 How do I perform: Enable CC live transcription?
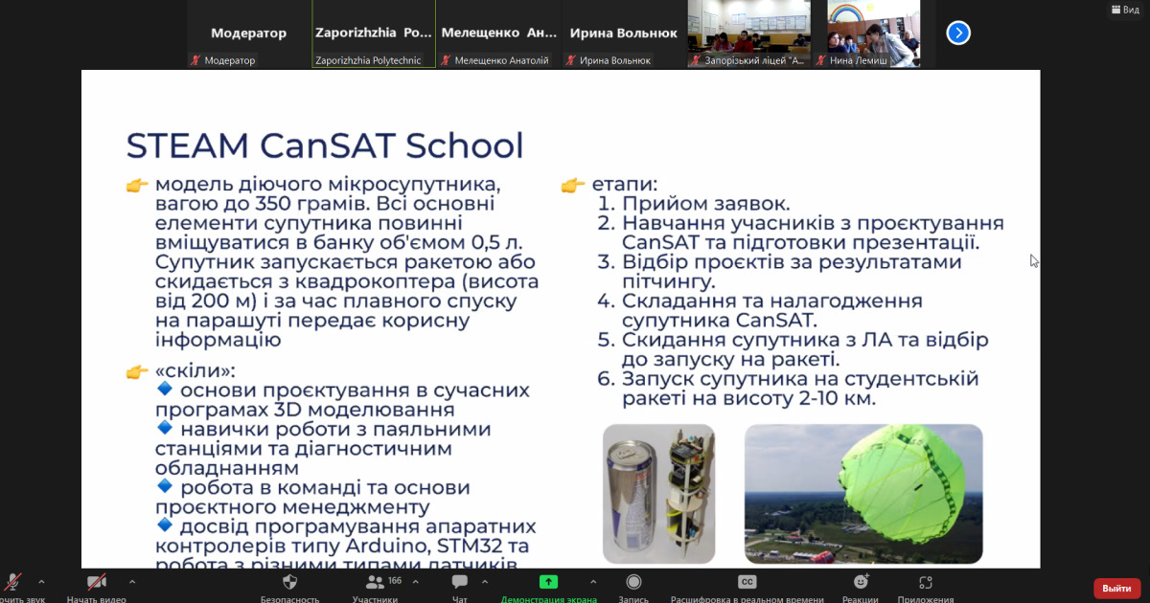pos(747,582)
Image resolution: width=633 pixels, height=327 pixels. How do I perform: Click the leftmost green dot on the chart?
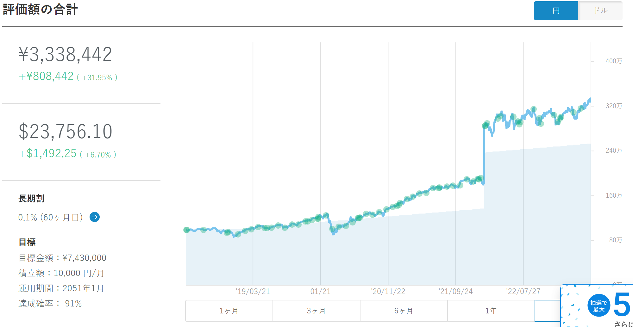tap(187, 230)
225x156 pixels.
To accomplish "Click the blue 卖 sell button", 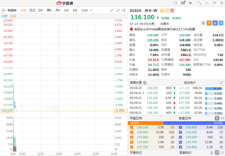I will tap(215, 23).
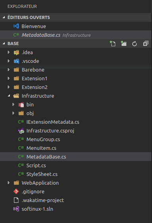The image size is (152, 223).
Task: Click the git icon next to .gitignore
Action: coord(16,191)
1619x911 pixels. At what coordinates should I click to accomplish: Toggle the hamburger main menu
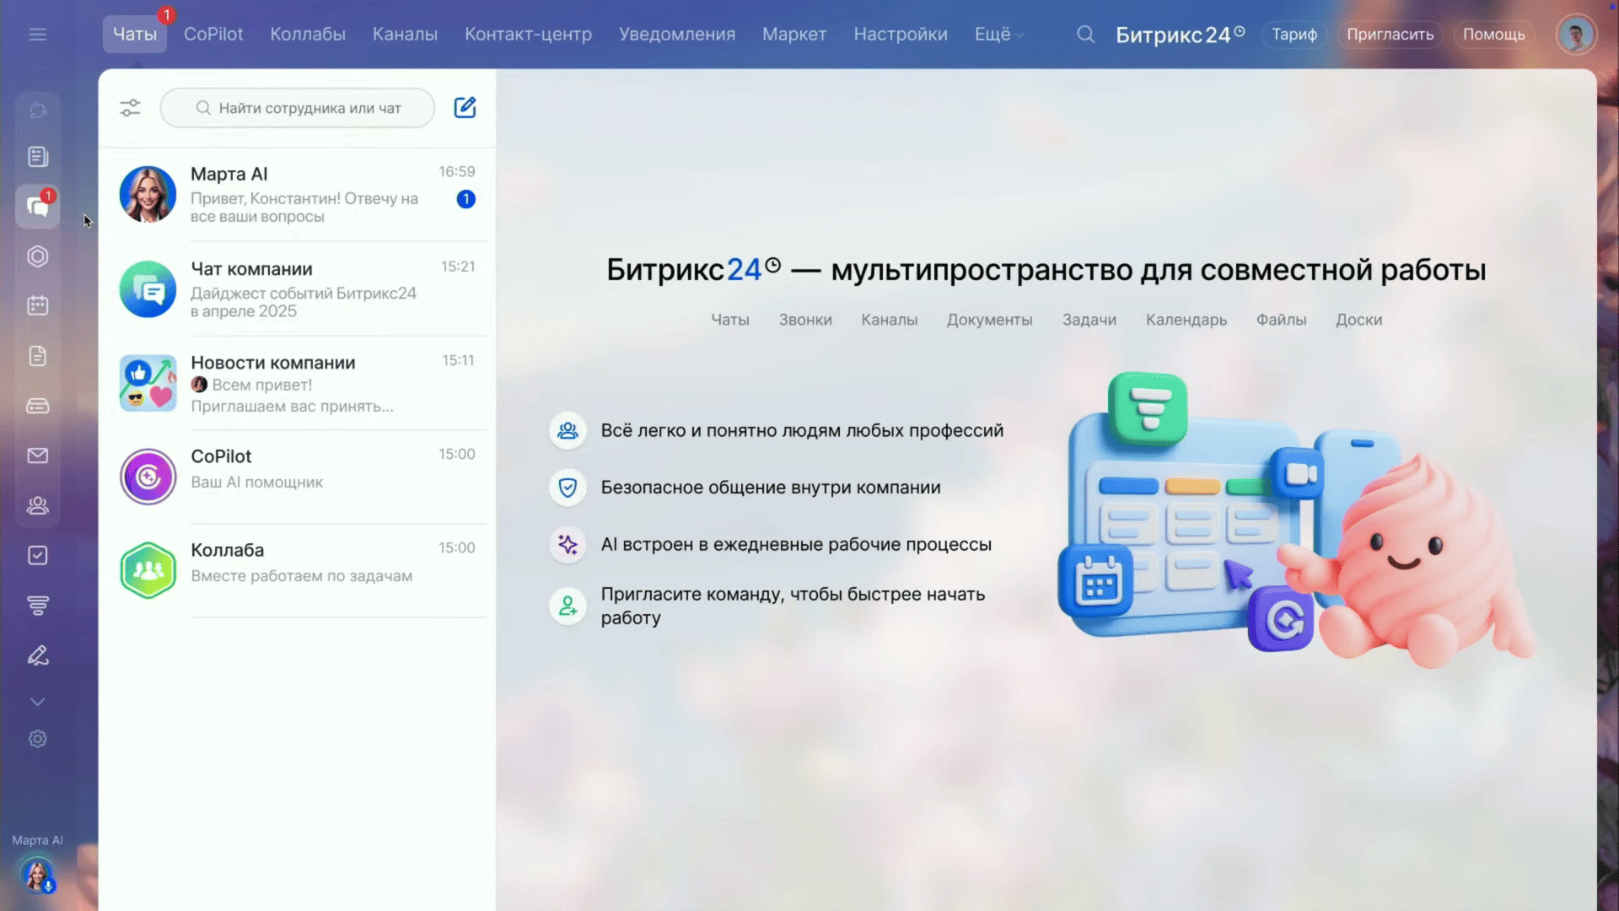37,35
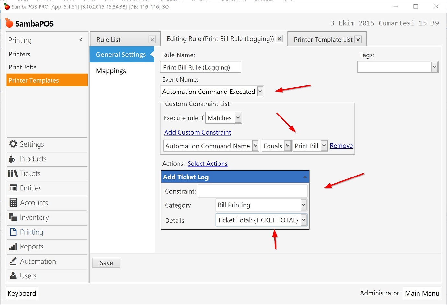Open the Mappings section
The height and width of the screenshot is (305, 447).
pos(111,71)
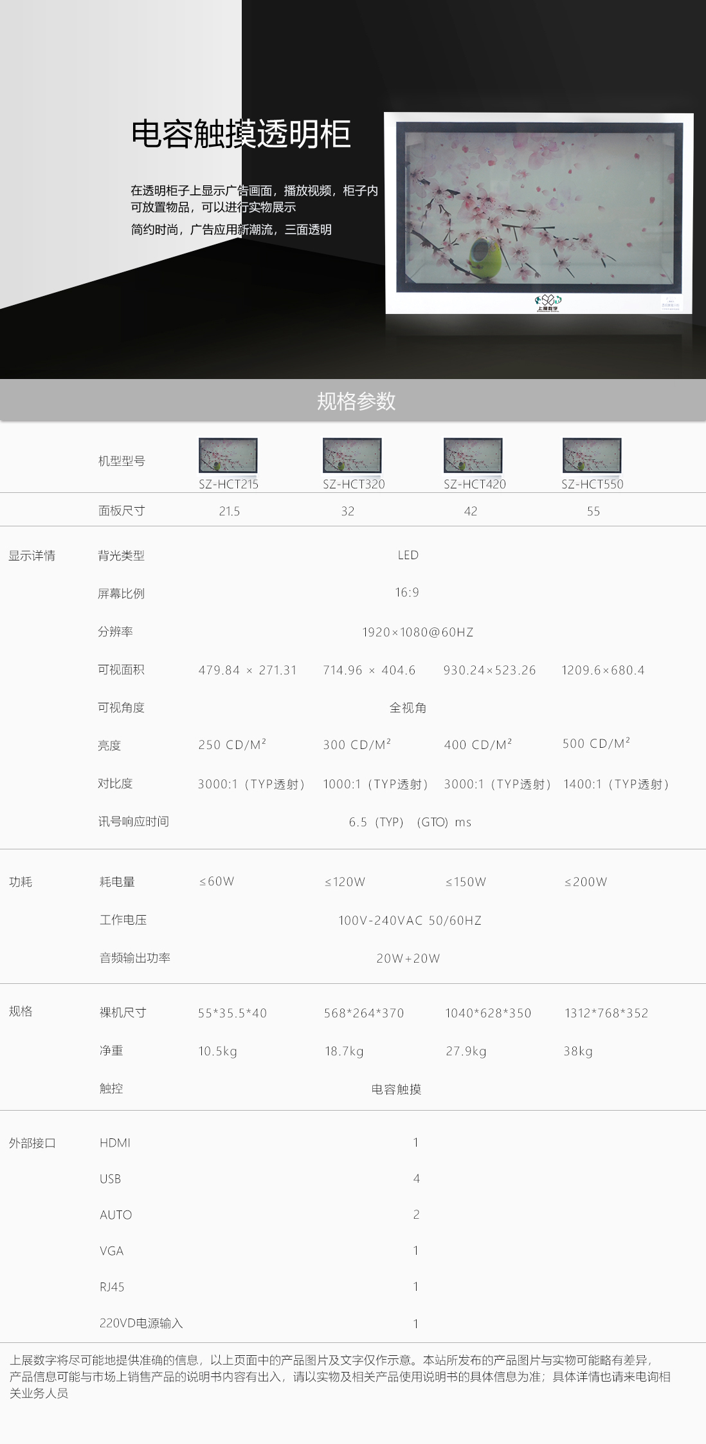Click the SZ-HCT215 model name text
This screenshot has width=706, height=1444.
[228, 485]
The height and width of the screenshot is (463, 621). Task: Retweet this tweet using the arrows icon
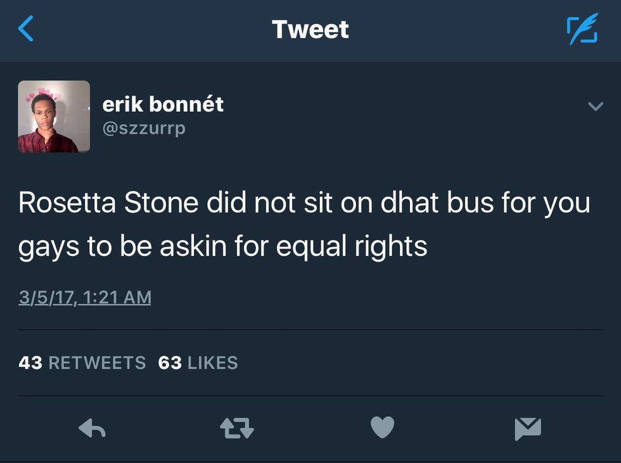236,429
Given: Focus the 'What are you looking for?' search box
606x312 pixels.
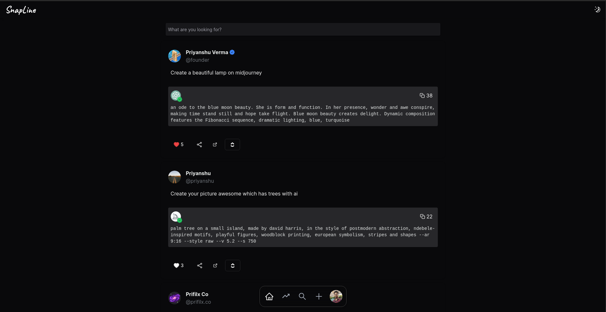Looking at the screenshot, I should tap(303, 30).
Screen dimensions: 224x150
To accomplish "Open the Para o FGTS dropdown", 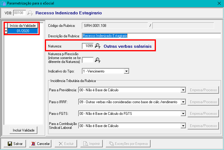I will tap(183, 114).
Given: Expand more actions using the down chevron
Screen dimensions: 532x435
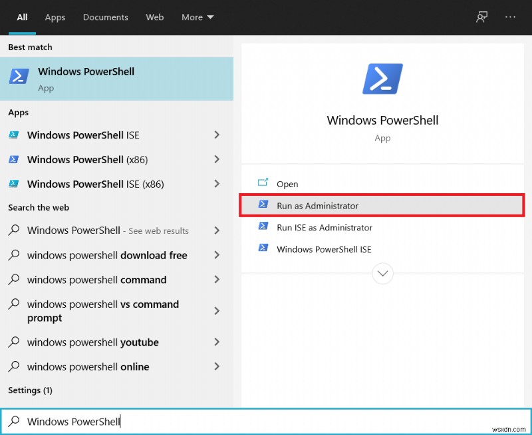Looking at the screenshot, I should (x=382, y=273).

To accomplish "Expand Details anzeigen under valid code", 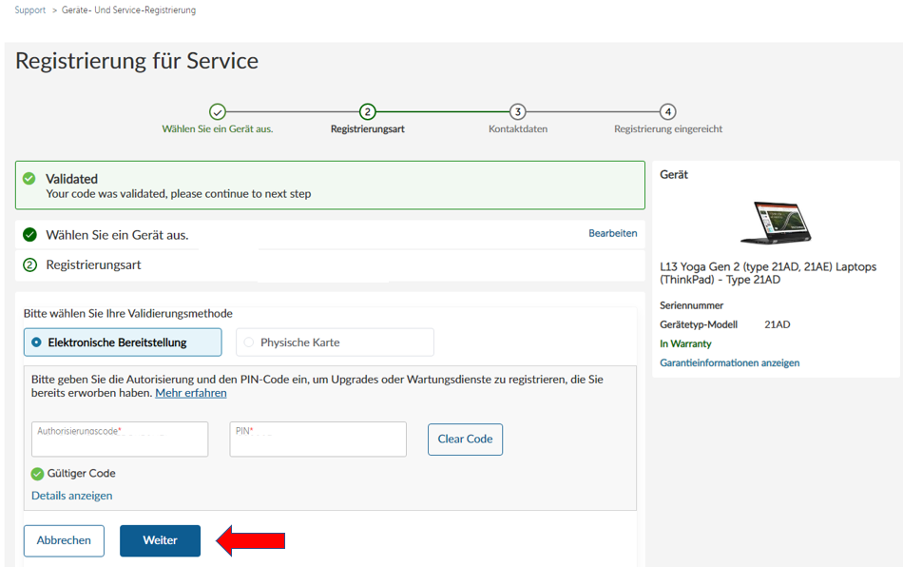I will click(x=72, y=496).
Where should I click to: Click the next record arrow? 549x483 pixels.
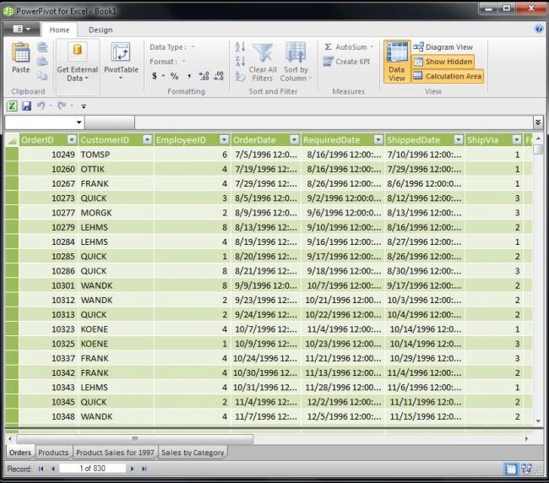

.....

» **Set problem**:
How many lines in the rows above contain the word "Task"? Case counts, and the reply should be only the number.

» **The reply**:
2